● **Brano di testo**
⟨

Non si sconfina mai tuttavia nel melodramma lacrimevole, nonostante esso pulsi dal profondo, non si approda a una grigia tristezza, né si incappa in trappole melense o in sentieri stucchevoli: magistralmente Demy da vero alchimista armonizza la sua tavolozza di registri e toni per creare il suo mondo che è un simulacro artistico, ingentilito e ricamato, delle beffarde storture del reale, dei crudeli incidenti dei percorso, dei colpi di stiletto della Storia che si atteggia a destino.

⟩

● **Esercizi da svolgere**
1 > Per favore, aggiorna il brano: riscrivi la parte che comincia con "Non si sconfina" e prosegue fino a "atteggia a destino.", mettendo "artigiano" al posto di "alchimista".
2 > Rispondi a queste domande sul brano:
(a) In che cosa non si sconfina mai?
(b) Chi armonizza la propria tavolozza di registri e toni?
(c) A che cosa si atteggia la Storia?

● **Estratto dati**

⟨

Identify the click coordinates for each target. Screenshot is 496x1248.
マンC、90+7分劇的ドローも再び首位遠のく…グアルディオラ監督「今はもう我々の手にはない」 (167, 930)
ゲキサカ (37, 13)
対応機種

⟩

● **Elenco risposte**
1 >
Non si sconfina mai tuttavia nel melodramma lacrimevole, nonostante esso pulsi dal profondo, non si approda a una grigia tristezza, né si incappa in trappole melense o in sentieri stucchevoli: magistralmente Demy da vero artigiano armonizza la sua tavolozza di registri e toni per creare il suo mondo che è un simulacro artistico, ingentilito e ricamato, delle beffarde storture del reale, dei crudeli incidenti dei percorso, dei colpi di stiletto della Storia che si atteggia a destino.

2 >
(a) Nel melodramma lacrimevole.
(b) Demy.
(c) A destino.